We also have found that we are most successful when we build research on established relationships. Research in the context of practice requires a significant amount of knowledge and trust. Building a team that is inclusive allows for the development of collaborative resources that would not be otherwise available. Increasing collaboration requires reaching out and identifying those with an interest in research who might want to partner. In some cases, we have sought national or international partners to bring in specific knowledge, and increasing this collaborative capacity can pay significant research dividends.

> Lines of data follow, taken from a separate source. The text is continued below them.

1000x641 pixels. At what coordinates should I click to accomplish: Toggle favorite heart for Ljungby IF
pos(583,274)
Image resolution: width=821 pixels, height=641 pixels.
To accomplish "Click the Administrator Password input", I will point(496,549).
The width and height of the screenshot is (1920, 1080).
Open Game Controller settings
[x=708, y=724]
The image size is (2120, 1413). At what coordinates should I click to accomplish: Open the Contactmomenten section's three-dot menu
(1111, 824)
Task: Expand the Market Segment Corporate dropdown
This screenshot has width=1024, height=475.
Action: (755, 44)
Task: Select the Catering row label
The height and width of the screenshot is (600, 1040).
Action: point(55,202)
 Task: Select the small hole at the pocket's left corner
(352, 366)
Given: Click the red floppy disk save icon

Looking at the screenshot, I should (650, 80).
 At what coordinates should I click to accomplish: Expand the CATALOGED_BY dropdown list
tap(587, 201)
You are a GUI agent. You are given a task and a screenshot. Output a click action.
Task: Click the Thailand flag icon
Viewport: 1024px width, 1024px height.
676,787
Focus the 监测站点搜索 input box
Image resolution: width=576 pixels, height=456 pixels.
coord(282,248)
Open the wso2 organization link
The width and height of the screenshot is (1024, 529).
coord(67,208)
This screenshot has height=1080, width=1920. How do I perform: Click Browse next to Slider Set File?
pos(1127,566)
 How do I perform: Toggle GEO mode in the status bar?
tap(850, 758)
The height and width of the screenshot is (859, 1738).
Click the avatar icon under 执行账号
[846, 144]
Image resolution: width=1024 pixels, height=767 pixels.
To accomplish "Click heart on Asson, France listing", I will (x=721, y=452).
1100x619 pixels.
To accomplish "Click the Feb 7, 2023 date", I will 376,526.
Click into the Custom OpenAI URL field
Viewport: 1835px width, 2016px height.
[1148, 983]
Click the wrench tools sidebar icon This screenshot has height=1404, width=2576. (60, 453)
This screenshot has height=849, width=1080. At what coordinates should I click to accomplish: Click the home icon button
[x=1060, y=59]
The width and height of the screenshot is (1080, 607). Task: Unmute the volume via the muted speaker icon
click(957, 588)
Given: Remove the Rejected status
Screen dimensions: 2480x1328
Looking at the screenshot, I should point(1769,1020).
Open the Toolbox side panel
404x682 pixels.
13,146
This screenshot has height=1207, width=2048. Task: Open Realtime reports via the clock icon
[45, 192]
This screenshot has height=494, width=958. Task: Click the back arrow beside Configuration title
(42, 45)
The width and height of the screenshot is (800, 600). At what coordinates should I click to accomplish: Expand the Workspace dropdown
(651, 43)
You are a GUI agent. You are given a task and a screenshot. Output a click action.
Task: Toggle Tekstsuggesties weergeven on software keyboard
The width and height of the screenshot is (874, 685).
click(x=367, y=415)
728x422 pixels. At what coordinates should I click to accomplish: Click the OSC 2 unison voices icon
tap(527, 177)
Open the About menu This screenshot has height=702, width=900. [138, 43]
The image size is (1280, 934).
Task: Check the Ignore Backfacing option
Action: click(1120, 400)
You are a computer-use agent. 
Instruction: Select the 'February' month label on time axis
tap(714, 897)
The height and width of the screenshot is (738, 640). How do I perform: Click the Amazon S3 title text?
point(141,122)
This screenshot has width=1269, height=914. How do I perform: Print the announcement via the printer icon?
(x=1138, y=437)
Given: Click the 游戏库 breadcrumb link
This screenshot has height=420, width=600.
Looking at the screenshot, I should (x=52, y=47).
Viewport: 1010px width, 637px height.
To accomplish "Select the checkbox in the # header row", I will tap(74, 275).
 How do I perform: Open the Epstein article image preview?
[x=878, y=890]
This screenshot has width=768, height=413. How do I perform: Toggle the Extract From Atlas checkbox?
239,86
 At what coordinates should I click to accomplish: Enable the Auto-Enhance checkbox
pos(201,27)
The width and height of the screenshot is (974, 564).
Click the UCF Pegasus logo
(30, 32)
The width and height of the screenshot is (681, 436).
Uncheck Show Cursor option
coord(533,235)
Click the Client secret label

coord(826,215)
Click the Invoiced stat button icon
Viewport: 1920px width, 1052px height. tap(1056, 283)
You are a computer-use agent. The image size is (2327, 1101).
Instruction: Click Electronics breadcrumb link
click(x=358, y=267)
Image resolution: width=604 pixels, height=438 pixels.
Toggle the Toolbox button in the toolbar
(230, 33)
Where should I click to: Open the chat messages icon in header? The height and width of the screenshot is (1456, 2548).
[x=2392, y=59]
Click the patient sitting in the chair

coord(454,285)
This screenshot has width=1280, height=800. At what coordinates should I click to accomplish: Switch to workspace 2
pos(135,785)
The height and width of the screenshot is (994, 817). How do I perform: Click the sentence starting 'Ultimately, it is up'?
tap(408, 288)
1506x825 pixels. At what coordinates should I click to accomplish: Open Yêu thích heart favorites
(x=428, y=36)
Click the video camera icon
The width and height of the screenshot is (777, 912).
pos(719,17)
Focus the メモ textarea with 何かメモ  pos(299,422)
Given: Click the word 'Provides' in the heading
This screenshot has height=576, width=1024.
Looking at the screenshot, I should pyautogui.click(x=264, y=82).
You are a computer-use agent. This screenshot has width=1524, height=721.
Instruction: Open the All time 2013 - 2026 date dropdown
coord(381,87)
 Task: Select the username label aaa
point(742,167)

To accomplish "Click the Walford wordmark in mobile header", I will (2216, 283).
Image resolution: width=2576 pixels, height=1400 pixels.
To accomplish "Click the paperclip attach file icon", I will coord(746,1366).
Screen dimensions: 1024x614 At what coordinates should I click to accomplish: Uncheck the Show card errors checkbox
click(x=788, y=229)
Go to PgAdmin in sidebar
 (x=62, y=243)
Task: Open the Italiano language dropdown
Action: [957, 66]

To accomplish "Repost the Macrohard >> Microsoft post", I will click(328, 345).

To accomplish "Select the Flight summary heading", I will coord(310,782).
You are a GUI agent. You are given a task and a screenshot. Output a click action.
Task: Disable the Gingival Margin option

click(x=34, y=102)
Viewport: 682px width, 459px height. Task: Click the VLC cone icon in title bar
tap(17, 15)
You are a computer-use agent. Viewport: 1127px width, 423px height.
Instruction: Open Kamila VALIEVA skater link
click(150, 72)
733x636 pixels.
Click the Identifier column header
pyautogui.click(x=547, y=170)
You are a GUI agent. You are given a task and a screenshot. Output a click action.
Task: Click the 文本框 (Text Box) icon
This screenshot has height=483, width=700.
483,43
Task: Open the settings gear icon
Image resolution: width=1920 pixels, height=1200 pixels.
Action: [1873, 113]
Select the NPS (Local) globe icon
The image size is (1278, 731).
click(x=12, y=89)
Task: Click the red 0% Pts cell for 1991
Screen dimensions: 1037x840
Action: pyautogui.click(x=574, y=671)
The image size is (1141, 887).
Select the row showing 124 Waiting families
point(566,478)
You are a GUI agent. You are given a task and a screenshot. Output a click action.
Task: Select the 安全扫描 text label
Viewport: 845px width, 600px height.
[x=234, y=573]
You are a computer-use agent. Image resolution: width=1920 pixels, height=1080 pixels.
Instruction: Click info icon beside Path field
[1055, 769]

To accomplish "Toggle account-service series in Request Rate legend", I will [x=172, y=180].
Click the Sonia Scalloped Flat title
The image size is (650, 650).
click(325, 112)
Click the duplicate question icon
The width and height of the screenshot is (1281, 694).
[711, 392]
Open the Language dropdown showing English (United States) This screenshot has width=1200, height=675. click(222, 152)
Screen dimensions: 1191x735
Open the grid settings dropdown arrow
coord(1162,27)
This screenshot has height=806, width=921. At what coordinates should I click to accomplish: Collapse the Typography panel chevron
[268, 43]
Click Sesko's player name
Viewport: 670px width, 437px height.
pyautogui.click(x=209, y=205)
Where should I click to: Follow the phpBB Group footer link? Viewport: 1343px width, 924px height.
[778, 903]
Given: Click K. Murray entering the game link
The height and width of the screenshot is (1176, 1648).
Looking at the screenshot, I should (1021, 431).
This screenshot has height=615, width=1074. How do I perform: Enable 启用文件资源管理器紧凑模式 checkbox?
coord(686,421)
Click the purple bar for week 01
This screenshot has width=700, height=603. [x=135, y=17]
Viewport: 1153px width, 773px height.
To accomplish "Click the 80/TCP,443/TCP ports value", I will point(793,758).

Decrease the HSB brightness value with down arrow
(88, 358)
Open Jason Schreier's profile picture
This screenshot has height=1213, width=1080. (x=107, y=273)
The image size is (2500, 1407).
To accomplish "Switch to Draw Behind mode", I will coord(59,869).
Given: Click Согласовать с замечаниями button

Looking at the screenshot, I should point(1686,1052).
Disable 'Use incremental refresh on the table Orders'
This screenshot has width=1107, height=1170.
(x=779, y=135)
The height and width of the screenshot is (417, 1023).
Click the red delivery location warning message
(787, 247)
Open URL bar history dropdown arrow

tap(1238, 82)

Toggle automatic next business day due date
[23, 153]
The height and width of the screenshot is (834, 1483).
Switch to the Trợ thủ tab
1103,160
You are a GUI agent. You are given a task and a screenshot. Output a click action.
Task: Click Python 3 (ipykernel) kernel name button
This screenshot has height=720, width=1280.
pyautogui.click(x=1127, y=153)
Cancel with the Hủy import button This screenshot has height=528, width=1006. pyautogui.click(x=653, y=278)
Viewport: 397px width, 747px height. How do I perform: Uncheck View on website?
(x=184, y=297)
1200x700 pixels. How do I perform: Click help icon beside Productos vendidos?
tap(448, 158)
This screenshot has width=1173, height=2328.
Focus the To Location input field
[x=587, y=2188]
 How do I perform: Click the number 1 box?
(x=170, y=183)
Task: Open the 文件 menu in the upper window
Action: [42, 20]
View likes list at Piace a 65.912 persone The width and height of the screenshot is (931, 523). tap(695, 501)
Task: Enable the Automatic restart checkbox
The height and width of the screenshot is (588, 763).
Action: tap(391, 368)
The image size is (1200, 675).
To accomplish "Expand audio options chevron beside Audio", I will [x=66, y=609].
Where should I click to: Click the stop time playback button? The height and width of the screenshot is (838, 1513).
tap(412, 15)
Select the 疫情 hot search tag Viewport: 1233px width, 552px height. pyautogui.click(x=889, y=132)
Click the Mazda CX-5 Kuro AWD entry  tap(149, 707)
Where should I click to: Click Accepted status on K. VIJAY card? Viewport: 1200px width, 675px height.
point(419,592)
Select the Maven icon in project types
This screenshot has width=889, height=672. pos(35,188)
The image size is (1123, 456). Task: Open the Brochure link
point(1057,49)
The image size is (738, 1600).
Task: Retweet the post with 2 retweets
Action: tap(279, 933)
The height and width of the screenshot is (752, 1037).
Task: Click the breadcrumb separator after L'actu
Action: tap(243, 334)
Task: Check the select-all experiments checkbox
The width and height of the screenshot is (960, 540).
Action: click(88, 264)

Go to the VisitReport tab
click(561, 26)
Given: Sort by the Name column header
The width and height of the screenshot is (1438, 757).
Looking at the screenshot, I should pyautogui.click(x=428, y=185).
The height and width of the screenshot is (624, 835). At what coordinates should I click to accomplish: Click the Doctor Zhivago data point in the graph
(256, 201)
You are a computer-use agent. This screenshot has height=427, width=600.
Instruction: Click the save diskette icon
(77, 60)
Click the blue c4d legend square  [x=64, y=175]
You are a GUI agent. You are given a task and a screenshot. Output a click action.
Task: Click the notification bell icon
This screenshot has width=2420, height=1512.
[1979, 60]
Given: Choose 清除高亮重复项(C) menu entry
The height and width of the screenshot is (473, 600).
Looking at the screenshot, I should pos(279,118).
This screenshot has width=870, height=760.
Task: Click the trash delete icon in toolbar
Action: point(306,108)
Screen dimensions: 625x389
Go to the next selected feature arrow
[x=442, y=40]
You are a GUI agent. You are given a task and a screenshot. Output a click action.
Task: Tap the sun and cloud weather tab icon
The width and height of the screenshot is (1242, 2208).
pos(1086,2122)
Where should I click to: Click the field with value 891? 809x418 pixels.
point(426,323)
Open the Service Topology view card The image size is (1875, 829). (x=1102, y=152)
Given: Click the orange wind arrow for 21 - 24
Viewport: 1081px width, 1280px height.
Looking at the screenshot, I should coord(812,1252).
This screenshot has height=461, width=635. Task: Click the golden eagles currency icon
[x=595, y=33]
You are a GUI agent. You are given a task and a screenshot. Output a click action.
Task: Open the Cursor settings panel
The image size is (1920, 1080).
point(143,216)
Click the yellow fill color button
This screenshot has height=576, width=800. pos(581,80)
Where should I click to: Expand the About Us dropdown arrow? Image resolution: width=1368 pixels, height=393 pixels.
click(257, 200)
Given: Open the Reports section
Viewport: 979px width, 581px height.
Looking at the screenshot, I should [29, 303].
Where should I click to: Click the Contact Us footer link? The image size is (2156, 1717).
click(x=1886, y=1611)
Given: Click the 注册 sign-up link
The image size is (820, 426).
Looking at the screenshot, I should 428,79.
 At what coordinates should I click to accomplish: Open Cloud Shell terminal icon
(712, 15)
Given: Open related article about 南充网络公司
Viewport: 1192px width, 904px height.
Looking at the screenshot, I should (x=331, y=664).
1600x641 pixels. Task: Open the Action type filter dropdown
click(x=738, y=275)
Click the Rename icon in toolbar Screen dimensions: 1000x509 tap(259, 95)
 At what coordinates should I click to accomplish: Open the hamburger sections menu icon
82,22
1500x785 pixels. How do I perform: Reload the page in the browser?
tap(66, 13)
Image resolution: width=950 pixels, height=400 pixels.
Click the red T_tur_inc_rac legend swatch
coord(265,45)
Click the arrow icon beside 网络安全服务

Selecting among competing projects required that we identify when there was the capacity to do things differently, while at the same time provide the opportunity to explore new and important concepts, constructs and perspectives. The domain of possible research that is important to the institution, the patients and the providers is incredibly wide, and when that research is of common interest, it is much easier to successfully test the assumptions associated with a proposed intervention. With supportive infrastructure, including data and administrative resources, additional research questions can be asked and answered even when no additional funds have been secured. In this respect, the IDEA4PS is more a laboratory than an experiment where social capital and trust are the reagents and the collaborative structure is the instrumentation. Having a solid ro-LHS with guidance and direction is incredibly beneficial in this regard.
CONCLUSIONS
We have presented the approach one academic medical center pursued to become a ro-LHS. Reframing the role of research in improving outcomes has offered our institution the ability to build the capabilities, willingness, and resources to establish a different kind of learning culture. The premise of the LHS is one that has been embraced and theoretically endorsed for years.1–3 Translation of this approach may be difficult, but we suspect that the model we have presented can be applied in other organizations. We are hopeful that our story will inspire other academic medical centers to take their operations, QI and research infrastructure and similarly leverage the potential of a ro-LHS.
ACKNOWLEDGEMENTS:
We would like to thank the OSUWMC Quality and Patient Safety department, our collaborative investigators and the IDEA4PS research team members at the Ohio State University.
FUNDING:
This work was supported by the Agency for Healthcare Research and Quality P30-HS024379 through The Ohio State University Institute for the Design of Environments Aligned For Patient Safety (IDEA4PS). However, while this research was funded by the Agency for Healthcare Research and Quality, the study sponsor had no involvement in the collection, analysis, or interpretation of data; in the writing of this manuscript; or in the decision to submit the manuscript for publication.
Footnotes
DECLARATION OF CONFLICTING INTERESTS: The Authors declare that there are no conflicts of interest.